Temperature-Based Hardware Trojan For Ring-Oscillator-Based TRNGs

TL;DR

This paper introduces a stealthy temperature-triggered hardware Trojan for ring-oscillator TRNGs that disables entropy at high temperatures, allowing predictable outputs without additional logic.

Contribution

It presents a novel, logic-free Trojan design that manipulates transistor-level behavior to compromise TRNG security under specific conditions.

Findings

Trojan can be triggered by high temperature to disable entropy.

Trojan-infected TRNG produces predictable outputs under attack.

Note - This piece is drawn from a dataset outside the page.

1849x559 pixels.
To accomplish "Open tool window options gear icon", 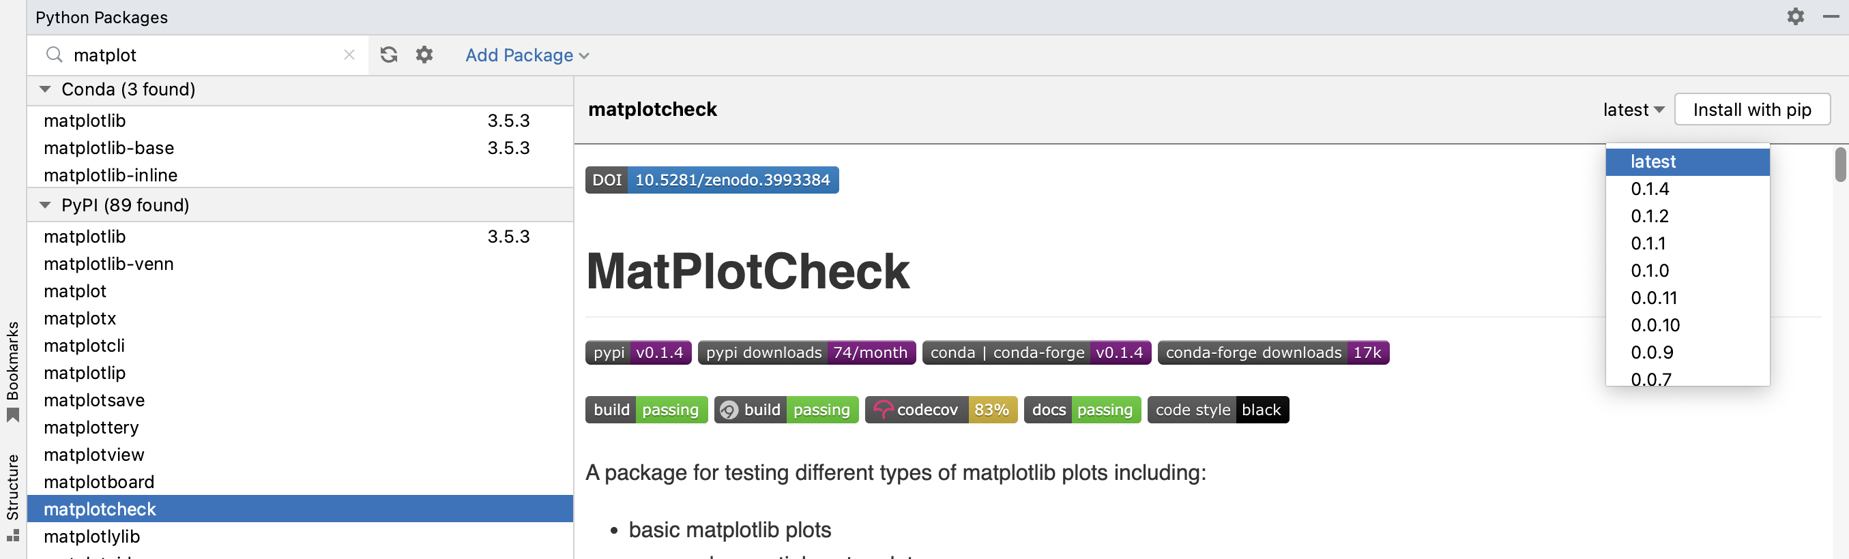I will point(1795,17).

Attack uses Markov Chain model to predict reduced-entropy outputs.

Abstract

True random number generators (TRNGs) are essential components of cryptographic designs, which are used to generate private keys for encryption and authentication, and are used in masking countermeasures. In this work, we present a mechanism to design a stealthy parametric hardware Trojan for a ring oscillator based TRNG architecture proposed by Yang et al. at ISSCC 2014. Once the Trojan is triggered the malicious TRNG generates predictable non-random outputs. Such a Trojan does not require any additional logic (even a single gate) and is purely based on subtle manipulations on the sub-transistor level. The underlying concept is to disable the entropy source at high temperature to trigger the Trojan, while ensuring that Trojan-infected TRNG works correctly under normal conditions. We show how an attack can be performed with the Trojan-infected TRNG design in which the attacker uses a stochastic Markov Chain model to predict its reduced-entropy outputs.